The stainless fore-end screws which come with the Choate fore-end are junk. I'mnot mincing words here, a someone's expensive barrel is at stake. They are sheared off unevenly, roughly and the leading edge of the threads are ragged, making starting them into the "top-hats" on the (MGM) barrel impossible. DON'T FORCE THEM. To add to the trouble, the heads are so oversized that you almost need a small hammer to punch the screws out of the the counter-bore the heads fit into. This totally obscures the "feel" when starting a screw and will cause one to damage the threads in the top-hats.
The fore-end fits the frame so tightly that it has to be forced on, so aligning the screw holes with the top-hats, to ensure you're starting the screws straight, is also impossible. Again, DON'T FORCE THEM.
I keep spare screws from Ace Hardware in a kit and will either use those or turn down the heads of the ones that came with the fore-end, as well as dress the threaded ends with a file and stone. It does not hurt to put a very light taper on the major diameter of the first few threads as well.
All the Choate fore-ends I've bought have had to be fitted. All of them squeezed the action so tightly as to make the action harder to open, so the inside of the "ears" that cover the barrel pivot-pin holes must be relieved on the inside for clearance. The barrel channels also provide full contact on the surface of the barrel, which some may prefer, but I prefer a full float, so I end up doing a fair bit of sanding. I also drop a small brass washer into the holes in the barrel channel for the top-hats and one in each hole on the other side for the shoulder of the screw head to bear against. There are other ways to fit/bed a fore-end on Contenders, but this is just how I do it.

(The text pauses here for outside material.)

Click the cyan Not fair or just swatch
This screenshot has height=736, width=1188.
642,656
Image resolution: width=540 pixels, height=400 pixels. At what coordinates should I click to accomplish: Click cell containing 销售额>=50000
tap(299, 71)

The junk screws are just another case of paying more to get less these days, so beware. The cap screws from the hardware store have not failed me in any way and they're inexpensive without being "cheap." If you have to trim them, file and stone the trimmed end perpendicular to its length and ensure the leading edge of the male thread is smooth and not bent. I also ensure that the screws are not so long that they bottom out on the barrel.
I like the plastic stocks mostly for their fit (tom me), light weight and trim profile, though the fore-end is pretty heavy for a piece of plastic, it's also not flimsy. The fit, for me, is perfect and I don't have to fuss over messing up nice wood or carry the excess mass of the bulky laminates as produced today. A walnut stock set costs almost as much as the action and I've not seen a set as slim and trim as the Choate plastic, for what it's worth.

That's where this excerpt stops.